I HAVE to disagree. I’m 25 now and have only ever been asked out on 4 dates. I only went on two. But I didn’t ever say “sure, i’d love to” and then cancel via text. if I didn’t fancy the guy I said “No” straight away. No point leading people along, I know how much it annoys me!! Neither of the 2 dates I went on led to anything as the guys were complete w***ers and basically wanted to get laid and I ain’t that kind of lady!
Anyway I’m getting off the subject – I disagree that women make the first and last decisions. My boyfriend and I try to make joint decisions and sometimes I’m left feeling very disgruntled that he’s in charge.
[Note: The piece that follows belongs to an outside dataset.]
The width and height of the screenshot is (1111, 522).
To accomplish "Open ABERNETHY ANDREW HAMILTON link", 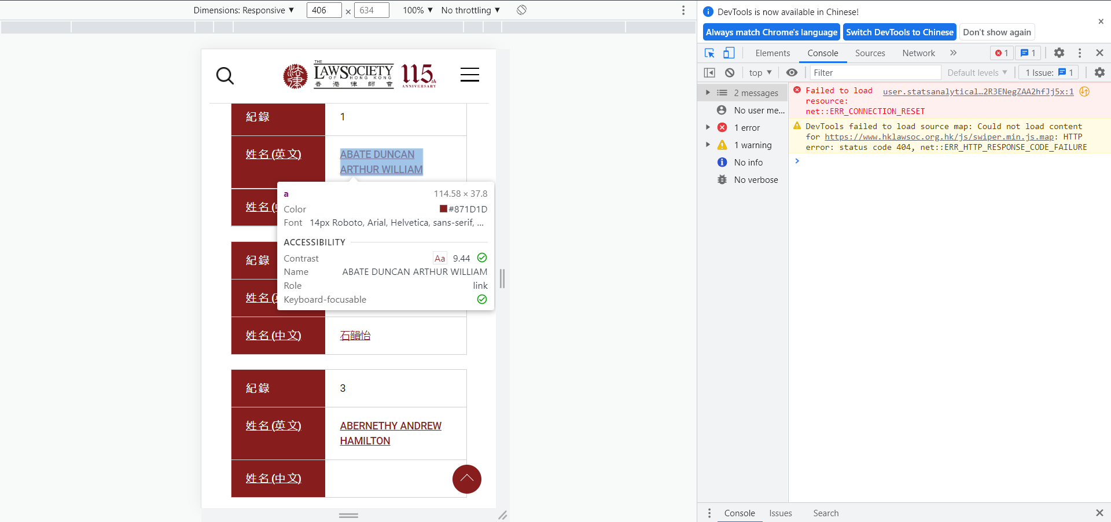I will coord(391,433).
Or maybe I’m just an anomoly…
I’d love to get married and have babies (to the right chap of course) but can’t convince anyone to participate.
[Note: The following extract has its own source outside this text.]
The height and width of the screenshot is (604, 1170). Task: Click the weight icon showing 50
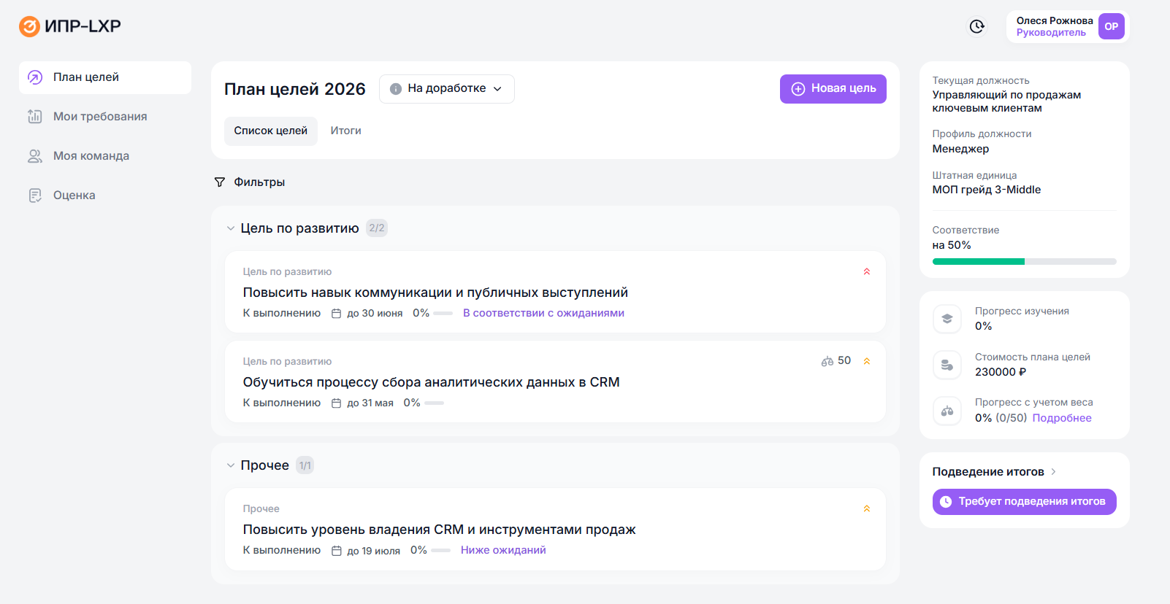(827, 361)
I didn’t ever say “sure, i’d love to” and then cancel via text. if I didn’t fancy the guy I said “No” straight away.
Same here. I wouldn’t dream of leading on someone I didn’t find attractive. I’m grown-up enough (just!) to be able to let someone know right away if nothing’s going to happen between us. I think a lot of women who can’t do that are scared they might look like a horrible person. What they don’t realise is that by stringing someone along, in the end, they look like a horrible person anyway.
As far as your self-sufficiency is concerned, Damian, don’t think it puts women off (and if it does put a woman off, she’s clearly not the sort of person you should be with anyway). For example, my father is ex-RAF, so he had a good few years of looking after himself, doing his own cooking and cleaning and things before he settled down. For as long as I can remember, he was always the one to do the housework when I was little, not my mum. And so I can’t imagine ever living with a man who couldn’t look after himself if I was away for a few days: it would be more like having a child than a boyfriend. While I enjoy cooking and cleaning, I wouldn’t want to do it all the time. A man who is capable of looking after himself is far more attractive than one who would rely on a girlfriend to do everything for him. (A friend’s ex even needed her to fill out his passport application for him, and book appointments for him with his GP. Pathetic!)
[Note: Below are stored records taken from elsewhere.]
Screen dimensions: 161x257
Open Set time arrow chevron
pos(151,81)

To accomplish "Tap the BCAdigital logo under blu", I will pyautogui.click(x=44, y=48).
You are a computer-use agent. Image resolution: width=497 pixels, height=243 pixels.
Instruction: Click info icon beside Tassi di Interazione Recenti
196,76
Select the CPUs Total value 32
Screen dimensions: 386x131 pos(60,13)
Now that is the truth, but you’d never guess it from the stereotypes accepted in popular culture, or the features sections of most broadsheets. In the history of the World in general men have done more ill than women because, on the whole, they have had more power than women. But, when it comes to sexual relations in the modern West, they don’t.
Stereotypes in popular culture…
You’ve got a good point, but could this be simply down to quantity? There are an infinite number of women’s magazines, and the Features sections of the broadsheets are slightly skewed towards women (well, it’s where the fashion and beauty articles hide out anyhow).
Lad mags are considerably thinner on the ground, but they always feature “real women” who are apparently up for threesomes, foursomes etc, and terribly keen to get their kit off in public. Not a steroetype I’m hugely comfortable with.
That’s a shame. On the strength of this I was just summoning up the courage to ask you out.